(Source text Opens)
A Culinary Legacy

Sustainability pioneer Kevin Fonzo sells K Restaurant but plans to stay in Orlando and focus on various ventures.

 

Last Saturday I got a phone call from Chef Kevin Fonzo of K Restaurant and Wine Bar.

“Heads up,” he said. “I sold K restaurant.”

Fonzo has been a guiding light in Orlando’s local and sustainable food movement since he took over the kitchen of Café Allegre, where I first talked to him nearly 20 years ago. In 2001 he bought the space, renaming it K (“My first idea was Kevin On Earth,” he told me) and planting the seeds of responsible dining in the area.

Fonzo is a New York boy and restless by nature; his brief empire-building endeavors included taking over a nearby restaurant space from Armando Martorelli and renaming it Nonna Trattoria, and opening a small wine bar next to the K space and calling it K2. The three became one in 2010 when Fonzo combined operations at what we now know as K.
(Source text Closes)
[Your assignment] Copy word for word the passage of the text about Kevin Fonzo starting with "Fonzo has been" and going on through "in the area.". The records that come next are separate material and are not part of the text about Kevin Fonzo.
(Data excerpts Opens)
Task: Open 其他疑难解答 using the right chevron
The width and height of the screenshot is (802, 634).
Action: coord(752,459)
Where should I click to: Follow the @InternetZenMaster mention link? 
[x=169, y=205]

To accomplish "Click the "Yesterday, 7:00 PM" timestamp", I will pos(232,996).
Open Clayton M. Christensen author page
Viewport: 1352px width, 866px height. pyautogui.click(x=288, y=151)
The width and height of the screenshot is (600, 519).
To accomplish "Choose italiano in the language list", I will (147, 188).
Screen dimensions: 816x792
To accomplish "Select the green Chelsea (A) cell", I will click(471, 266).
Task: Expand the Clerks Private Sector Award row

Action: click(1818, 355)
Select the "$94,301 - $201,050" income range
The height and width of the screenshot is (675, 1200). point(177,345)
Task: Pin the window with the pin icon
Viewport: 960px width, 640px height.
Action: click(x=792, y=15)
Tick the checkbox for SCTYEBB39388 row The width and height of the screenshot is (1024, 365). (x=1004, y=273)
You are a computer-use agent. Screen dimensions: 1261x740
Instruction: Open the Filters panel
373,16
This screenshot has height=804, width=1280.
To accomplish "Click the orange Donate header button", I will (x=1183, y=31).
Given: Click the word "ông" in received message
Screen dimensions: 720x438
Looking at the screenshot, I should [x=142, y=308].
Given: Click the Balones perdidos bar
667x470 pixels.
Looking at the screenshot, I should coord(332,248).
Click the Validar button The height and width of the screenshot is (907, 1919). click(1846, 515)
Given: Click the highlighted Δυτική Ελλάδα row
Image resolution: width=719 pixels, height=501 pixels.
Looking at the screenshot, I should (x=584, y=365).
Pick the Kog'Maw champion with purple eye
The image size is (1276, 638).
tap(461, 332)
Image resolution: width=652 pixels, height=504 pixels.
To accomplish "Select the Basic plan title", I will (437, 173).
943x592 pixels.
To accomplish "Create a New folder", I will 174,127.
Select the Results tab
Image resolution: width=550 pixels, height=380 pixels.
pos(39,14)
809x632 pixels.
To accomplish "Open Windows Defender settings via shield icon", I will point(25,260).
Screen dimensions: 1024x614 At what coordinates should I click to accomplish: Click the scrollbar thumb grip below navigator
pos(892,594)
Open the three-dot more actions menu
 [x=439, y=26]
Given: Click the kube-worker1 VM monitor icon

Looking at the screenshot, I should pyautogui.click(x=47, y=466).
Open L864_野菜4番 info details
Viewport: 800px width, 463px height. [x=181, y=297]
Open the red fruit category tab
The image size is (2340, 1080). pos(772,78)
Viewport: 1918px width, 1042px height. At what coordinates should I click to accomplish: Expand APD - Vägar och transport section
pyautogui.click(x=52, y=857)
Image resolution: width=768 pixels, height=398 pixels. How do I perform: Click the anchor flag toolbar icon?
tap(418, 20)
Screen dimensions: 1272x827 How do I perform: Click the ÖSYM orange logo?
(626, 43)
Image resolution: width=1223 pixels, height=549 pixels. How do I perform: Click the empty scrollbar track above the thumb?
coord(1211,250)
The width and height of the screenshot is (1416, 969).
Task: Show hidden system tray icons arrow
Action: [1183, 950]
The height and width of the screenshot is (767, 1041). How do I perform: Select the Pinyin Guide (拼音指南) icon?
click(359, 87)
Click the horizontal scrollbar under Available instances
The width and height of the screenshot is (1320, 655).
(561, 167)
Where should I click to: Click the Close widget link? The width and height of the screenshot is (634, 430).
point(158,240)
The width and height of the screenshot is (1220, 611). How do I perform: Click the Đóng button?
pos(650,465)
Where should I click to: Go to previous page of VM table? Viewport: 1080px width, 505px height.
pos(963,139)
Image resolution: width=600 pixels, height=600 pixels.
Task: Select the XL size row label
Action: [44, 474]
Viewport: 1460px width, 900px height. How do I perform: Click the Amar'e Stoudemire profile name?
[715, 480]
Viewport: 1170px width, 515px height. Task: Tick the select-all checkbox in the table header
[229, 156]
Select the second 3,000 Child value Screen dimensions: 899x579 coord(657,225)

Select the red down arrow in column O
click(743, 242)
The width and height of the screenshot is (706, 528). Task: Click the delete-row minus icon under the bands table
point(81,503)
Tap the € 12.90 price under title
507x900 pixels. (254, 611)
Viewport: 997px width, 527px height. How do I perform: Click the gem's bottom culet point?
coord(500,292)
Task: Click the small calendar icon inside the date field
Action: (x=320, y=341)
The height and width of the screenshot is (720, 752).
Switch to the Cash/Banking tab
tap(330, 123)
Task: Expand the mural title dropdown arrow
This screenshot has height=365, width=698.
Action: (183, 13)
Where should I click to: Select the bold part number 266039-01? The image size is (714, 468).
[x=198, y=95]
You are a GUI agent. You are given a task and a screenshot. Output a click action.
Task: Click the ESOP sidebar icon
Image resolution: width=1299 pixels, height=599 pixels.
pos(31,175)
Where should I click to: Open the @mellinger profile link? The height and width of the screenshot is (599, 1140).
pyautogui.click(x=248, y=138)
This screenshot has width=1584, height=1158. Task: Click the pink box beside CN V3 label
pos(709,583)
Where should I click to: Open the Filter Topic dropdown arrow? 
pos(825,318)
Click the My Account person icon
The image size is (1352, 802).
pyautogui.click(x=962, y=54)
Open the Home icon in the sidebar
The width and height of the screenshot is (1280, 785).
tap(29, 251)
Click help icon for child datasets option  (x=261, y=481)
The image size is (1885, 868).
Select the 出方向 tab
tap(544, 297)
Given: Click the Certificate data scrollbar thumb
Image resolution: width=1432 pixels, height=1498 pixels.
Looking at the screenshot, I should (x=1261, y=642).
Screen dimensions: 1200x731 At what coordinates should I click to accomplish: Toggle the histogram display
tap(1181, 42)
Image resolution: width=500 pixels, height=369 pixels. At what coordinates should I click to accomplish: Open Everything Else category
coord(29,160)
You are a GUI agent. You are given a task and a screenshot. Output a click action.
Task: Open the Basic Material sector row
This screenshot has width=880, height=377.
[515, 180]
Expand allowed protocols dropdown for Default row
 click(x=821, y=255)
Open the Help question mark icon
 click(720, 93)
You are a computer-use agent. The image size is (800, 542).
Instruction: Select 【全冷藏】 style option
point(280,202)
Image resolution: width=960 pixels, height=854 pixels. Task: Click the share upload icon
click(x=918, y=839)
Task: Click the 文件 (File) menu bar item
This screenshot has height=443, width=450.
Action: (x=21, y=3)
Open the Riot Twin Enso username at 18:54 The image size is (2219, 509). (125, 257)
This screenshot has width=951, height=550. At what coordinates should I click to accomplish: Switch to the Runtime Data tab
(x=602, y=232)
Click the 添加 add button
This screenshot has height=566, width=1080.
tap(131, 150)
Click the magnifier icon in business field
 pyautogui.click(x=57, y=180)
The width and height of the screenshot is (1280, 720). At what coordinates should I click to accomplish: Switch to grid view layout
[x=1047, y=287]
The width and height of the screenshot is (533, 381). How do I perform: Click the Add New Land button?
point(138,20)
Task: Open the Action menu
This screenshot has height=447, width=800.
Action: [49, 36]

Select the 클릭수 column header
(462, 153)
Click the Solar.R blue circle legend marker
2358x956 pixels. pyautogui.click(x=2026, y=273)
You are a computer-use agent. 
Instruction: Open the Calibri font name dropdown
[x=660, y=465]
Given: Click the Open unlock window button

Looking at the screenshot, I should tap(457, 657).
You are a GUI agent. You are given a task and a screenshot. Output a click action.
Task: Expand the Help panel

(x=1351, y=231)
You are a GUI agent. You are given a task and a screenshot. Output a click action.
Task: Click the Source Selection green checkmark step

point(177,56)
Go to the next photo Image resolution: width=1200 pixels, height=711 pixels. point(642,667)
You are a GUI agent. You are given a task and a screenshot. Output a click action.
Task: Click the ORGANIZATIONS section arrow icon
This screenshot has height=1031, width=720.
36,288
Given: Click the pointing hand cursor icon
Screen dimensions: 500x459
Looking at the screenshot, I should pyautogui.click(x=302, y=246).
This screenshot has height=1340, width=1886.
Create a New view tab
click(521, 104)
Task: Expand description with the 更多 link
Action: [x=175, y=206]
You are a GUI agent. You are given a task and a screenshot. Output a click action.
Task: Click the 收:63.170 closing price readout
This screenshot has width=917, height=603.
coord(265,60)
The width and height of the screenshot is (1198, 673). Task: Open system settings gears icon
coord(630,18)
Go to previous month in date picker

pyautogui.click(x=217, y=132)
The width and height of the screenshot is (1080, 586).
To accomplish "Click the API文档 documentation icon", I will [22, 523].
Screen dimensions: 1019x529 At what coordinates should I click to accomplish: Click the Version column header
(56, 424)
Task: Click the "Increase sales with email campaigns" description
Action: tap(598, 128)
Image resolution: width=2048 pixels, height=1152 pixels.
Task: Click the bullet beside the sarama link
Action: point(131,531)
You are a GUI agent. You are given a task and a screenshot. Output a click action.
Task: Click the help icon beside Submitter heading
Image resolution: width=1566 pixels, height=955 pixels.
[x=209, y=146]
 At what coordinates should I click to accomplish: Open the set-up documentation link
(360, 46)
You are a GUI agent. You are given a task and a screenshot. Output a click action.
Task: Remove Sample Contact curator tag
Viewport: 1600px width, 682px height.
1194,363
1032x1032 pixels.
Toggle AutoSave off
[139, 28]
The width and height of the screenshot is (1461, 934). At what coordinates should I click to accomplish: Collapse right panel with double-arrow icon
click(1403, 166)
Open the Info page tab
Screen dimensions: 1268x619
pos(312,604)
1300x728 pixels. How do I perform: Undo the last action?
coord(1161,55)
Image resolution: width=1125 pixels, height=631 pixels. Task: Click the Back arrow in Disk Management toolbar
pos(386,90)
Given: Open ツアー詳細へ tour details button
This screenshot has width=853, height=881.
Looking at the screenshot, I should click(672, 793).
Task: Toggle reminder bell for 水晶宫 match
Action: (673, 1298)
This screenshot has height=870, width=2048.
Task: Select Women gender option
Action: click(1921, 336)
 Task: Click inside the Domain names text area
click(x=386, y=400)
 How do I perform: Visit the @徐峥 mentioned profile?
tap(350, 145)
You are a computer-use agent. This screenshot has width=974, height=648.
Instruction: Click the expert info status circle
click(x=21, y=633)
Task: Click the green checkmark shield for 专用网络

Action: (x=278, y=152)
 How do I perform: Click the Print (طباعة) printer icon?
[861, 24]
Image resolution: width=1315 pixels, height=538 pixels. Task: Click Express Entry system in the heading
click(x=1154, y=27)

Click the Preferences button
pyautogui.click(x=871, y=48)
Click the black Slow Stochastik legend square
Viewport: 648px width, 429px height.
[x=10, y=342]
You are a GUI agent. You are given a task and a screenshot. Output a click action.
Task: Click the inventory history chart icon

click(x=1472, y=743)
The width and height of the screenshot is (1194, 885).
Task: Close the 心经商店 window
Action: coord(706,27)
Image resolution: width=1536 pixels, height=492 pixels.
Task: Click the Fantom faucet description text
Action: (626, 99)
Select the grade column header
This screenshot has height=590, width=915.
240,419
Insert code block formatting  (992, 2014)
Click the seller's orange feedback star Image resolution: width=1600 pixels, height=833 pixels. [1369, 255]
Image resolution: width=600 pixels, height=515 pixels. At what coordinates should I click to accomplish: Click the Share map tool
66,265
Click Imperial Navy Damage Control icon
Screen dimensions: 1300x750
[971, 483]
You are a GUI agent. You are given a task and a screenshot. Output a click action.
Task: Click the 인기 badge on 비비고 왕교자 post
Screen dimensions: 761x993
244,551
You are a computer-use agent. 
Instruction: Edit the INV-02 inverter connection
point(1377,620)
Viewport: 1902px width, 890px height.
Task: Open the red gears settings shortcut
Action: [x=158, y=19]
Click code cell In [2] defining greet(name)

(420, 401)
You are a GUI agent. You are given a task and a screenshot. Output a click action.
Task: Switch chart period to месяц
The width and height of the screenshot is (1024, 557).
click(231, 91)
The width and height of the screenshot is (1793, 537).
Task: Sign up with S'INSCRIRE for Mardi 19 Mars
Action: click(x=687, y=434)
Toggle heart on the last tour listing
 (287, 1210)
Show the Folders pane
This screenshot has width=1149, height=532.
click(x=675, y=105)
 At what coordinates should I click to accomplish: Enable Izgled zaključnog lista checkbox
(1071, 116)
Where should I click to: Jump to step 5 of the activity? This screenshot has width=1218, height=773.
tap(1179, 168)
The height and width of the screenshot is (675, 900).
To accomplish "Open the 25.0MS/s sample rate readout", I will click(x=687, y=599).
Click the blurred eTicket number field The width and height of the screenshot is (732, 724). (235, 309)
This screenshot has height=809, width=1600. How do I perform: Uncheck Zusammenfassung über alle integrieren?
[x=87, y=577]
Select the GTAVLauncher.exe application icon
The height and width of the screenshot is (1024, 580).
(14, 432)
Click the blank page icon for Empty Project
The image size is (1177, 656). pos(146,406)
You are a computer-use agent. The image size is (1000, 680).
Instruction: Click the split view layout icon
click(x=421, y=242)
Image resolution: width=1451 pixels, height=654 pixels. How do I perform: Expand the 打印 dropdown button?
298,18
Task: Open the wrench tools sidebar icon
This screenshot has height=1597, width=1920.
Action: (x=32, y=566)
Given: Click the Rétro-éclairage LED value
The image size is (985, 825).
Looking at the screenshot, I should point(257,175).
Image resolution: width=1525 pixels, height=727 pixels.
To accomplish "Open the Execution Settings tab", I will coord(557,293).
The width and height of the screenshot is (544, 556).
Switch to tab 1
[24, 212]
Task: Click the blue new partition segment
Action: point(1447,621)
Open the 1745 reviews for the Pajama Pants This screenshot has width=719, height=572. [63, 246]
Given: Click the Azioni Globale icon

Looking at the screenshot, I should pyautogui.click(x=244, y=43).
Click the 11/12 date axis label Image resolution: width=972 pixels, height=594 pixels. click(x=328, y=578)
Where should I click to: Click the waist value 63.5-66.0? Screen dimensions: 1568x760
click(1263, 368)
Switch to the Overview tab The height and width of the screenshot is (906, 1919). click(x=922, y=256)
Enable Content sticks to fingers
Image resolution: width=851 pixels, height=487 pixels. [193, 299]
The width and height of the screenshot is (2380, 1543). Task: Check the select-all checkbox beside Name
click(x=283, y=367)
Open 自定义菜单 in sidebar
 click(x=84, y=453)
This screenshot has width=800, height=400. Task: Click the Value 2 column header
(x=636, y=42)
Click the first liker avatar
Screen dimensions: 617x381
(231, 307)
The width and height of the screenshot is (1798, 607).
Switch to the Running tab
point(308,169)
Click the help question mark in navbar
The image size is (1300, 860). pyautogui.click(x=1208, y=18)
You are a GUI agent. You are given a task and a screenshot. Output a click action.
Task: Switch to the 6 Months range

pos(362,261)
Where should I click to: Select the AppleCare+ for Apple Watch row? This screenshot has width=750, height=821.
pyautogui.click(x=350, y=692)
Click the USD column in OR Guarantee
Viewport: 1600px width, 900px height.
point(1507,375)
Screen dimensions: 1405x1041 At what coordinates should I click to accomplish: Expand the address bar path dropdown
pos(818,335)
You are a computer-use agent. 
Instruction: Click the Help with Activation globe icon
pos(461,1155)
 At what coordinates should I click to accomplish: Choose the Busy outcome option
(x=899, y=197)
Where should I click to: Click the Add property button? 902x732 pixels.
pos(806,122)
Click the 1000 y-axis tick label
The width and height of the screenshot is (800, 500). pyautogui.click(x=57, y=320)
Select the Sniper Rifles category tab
(Data excerpts Closes)
[Written response]
Fonzo has been a guiding light in Orlando’s local and sustainable food movement since he took over the kitchen of Café Allegre, where I first talked to him nearly 20 years ago. In 2001 he bought the space, renaming it K (“My first idea was Kevin On Earth,” he told me) and planting the seeds of responsible dining in the area.